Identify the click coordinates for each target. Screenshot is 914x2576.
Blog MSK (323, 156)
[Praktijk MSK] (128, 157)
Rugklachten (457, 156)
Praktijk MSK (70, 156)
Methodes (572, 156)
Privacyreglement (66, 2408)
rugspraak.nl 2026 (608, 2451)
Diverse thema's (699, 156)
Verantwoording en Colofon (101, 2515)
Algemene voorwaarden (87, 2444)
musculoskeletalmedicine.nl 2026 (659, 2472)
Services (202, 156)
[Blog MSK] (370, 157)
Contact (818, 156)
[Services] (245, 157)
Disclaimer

============

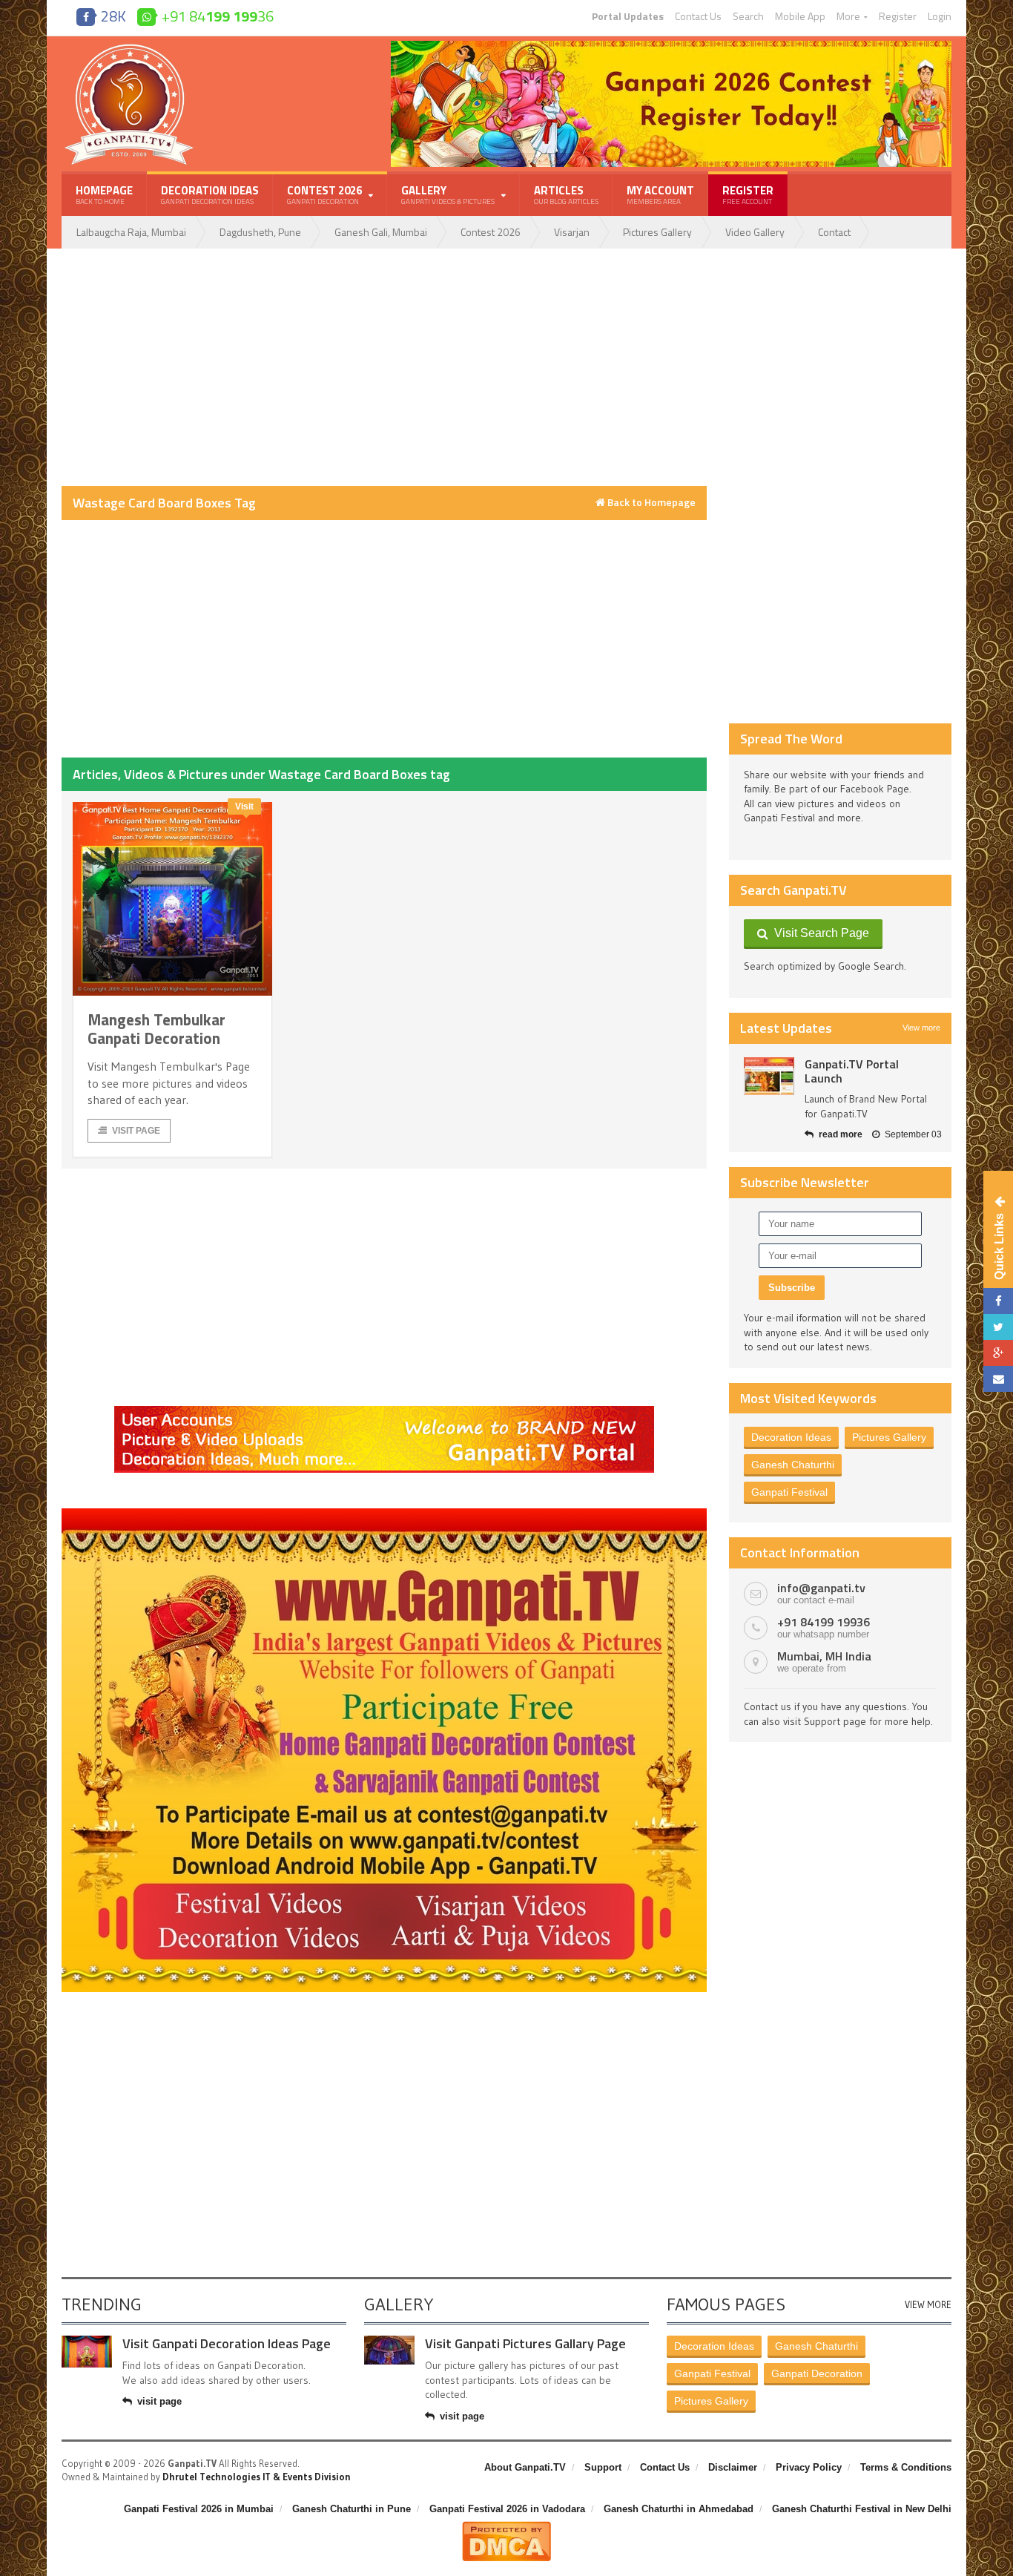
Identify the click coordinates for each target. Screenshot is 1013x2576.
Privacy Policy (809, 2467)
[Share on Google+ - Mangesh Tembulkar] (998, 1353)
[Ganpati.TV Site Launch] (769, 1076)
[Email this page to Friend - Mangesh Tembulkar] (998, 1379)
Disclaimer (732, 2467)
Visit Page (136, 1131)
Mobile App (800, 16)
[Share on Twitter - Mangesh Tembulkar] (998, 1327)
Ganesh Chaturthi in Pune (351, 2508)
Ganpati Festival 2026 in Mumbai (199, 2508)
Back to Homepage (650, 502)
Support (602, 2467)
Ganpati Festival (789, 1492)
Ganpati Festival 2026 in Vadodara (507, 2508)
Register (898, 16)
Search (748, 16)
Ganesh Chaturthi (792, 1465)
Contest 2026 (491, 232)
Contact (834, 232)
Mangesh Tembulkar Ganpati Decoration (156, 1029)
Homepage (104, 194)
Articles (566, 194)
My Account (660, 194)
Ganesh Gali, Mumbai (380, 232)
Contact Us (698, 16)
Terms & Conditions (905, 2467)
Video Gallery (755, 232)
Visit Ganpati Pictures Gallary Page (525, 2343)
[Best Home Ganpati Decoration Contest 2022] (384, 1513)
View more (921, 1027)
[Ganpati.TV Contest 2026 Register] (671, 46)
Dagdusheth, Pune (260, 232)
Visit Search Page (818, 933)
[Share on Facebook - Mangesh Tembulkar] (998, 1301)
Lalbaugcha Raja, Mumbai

============

■ **Your instructions**:
Output the lines above exactly, but only those between the line holding "[Share on Facebook" and the line holding "Lalbaugcha Raja, Mumbai", inclusive.

■ **Your solution**:
[Share on Facebook - Mangesh Tembulkar] (998, 1301)
Lalbaugcha Raja, Mumbai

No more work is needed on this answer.